Some lines in the data below hold the string "will". Report how many, as a bare number.
[DATA UNDER STUDY — start]
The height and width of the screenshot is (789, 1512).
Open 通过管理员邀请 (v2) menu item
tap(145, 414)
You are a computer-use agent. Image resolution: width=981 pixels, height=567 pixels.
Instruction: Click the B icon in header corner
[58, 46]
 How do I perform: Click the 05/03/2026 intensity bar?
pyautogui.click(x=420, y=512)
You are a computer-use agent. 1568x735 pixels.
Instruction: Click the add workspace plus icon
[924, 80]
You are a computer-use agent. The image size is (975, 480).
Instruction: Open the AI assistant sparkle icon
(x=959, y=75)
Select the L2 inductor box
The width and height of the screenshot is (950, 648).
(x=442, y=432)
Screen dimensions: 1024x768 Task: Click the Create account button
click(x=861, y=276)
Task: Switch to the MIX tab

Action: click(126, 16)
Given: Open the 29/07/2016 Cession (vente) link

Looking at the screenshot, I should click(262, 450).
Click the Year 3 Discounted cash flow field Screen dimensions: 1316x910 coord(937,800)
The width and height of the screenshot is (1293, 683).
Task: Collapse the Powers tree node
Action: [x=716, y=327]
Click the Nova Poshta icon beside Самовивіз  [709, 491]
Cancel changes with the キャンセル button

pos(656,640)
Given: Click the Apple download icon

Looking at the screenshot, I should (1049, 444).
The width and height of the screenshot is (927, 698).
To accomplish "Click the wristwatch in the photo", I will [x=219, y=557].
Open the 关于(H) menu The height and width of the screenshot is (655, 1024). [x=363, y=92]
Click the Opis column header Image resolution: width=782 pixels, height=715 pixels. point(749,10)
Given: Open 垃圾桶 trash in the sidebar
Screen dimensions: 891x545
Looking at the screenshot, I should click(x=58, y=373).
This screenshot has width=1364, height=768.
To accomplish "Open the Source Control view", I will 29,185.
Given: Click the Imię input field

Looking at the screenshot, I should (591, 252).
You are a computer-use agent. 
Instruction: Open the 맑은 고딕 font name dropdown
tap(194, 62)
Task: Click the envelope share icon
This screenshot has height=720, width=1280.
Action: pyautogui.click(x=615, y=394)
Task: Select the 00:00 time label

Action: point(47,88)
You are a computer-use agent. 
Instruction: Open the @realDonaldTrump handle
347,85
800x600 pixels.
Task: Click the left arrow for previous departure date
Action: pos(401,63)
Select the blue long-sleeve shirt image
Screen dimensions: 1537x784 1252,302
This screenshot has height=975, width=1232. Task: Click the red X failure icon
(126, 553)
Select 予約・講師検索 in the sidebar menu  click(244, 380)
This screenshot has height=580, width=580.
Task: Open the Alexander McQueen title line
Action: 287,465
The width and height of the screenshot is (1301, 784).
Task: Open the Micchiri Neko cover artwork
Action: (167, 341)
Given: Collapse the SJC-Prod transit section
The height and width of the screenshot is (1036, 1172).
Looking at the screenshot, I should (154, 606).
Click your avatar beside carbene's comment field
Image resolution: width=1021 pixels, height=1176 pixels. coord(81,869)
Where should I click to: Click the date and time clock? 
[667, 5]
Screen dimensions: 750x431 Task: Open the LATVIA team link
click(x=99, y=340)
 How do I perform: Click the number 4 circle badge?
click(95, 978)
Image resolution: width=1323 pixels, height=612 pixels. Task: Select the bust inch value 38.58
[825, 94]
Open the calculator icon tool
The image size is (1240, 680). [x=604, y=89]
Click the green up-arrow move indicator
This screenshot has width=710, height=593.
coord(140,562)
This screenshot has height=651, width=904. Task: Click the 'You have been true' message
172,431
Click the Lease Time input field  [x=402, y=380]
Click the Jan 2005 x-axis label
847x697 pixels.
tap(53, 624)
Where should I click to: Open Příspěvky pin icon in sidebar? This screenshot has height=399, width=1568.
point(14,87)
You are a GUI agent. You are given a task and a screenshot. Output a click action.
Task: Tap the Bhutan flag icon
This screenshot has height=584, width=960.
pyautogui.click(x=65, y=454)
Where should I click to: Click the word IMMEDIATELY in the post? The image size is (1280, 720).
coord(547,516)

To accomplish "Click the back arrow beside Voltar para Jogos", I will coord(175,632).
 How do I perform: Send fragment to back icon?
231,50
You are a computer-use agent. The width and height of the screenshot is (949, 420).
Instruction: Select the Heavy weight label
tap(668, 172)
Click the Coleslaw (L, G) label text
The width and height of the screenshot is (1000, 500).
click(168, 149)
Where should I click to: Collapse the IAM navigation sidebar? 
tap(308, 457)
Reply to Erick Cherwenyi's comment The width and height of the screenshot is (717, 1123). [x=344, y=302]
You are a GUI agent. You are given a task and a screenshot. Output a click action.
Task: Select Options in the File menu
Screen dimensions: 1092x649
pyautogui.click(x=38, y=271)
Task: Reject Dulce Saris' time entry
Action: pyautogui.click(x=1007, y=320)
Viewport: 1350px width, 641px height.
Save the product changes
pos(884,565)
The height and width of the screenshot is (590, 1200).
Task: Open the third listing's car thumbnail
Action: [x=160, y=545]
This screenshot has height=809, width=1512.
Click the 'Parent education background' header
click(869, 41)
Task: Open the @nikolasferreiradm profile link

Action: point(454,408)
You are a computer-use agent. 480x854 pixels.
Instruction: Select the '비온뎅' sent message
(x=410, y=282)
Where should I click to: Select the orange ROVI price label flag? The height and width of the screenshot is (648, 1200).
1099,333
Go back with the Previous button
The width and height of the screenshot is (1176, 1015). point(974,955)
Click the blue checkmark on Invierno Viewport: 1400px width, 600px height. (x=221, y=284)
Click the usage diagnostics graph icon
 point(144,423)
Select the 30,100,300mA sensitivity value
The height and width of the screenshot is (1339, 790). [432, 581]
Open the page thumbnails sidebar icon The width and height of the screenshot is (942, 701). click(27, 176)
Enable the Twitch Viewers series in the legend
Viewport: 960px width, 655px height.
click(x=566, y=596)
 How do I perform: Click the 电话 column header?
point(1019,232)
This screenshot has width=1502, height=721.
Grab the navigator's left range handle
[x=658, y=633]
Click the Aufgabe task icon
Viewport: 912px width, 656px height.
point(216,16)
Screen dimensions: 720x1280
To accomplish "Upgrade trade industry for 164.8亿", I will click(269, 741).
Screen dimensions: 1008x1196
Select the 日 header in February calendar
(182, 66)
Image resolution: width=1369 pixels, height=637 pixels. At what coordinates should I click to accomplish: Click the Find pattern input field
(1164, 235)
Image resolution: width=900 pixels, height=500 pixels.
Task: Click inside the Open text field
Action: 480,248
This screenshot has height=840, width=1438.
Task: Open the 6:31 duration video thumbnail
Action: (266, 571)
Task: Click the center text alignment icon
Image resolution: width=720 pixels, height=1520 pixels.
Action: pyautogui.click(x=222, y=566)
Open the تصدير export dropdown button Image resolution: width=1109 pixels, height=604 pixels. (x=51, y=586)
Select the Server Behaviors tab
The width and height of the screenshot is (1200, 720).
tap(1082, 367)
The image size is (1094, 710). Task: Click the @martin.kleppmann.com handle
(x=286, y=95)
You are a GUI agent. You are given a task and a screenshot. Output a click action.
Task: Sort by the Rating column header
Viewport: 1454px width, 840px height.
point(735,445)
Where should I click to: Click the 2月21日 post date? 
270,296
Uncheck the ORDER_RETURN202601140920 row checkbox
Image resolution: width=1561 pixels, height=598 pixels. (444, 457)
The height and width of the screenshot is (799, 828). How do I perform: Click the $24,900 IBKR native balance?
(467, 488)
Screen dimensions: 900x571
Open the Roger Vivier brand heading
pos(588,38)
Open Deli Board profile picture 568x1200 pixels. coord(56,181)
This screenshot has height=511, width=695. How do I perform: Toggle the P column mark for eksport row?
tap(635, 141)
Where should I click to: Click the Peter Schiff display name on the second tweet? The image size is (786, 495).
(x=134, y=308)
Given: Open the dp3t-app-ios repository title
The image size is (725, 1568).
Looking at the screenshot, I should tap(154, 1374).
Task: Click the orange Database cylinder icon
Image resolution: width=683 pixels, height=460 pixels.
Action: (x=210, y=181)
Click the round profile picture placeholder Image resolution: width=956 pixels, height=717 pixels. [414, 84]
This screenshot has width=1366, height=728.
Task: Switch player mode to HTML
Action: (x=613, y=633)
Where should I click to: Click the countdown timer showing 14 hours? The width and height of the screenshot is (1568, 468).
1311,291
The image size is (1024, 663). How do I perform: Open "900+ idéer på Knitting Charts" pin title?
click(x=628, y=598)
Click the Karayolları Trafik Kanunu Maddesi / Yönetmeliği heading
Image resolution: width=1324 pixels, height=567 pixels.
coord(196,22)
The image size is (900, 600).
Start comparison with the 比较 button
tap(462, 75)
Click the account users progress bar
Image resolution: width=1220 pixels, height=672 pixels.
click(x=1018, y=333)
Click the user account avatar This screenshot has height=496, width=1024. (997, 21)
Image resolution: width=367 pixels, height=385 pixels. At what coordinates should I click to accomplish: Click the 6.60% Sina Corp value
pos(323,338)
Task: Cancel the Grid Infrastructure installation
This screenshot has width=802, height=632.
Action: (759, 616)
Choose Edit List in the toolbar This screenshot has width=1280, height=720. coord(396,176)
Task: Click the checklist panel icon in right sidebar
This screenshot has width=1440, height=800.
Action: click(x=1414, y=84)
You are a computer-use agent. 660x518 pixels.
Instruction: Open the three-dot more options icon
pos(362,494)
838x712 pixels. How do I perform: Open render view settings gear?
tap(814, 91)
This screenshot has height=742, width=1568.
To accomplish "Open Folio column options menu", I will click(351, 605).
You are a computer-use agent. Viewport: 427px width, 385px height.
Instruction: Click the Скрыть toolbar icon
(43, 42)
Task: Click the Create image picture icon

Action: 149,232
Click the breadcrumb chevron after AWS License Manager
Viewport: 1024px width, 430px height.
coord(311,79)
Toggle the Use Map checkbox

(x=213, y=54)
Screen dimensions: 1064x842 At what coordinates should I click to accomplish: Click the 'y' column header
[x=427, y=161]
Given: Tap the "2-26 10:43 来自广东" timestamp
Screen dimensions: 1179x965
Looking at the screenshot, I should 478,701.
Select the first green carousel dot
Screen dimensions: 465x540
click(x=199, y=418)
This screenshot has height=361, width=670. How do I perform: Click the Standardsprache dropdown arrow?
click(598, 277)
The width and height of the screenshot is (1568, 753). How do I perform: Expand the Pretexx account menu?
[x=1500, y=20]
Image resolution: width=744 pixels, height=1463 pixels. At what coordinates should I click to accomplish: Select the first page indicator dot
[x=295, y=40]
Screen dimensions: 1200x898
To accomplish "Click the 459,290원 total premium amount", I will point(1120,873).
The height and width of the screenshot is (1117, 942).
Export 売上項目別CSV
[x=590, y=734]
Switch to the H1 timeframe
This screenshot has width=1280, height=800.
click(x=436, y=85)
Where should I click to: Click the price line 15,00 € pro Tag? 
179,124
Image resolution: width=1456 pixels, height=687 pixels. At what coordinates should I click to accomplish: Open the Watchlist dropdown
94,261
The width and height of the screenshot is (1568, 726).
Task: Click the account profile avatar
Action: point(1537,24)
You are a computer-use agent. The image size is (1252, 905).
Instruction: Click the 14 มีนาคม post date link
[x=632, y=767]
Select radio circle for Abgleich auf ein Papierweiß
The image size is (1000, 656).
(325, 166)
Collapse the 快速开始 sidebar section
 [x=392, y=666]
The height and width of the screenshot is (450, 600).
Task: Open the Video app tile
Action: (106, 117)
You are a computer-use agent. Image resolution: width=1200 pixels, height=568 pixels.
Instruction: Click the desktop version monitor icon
[DATA UNDER STUDY — finish]
**TASK RESULT**
6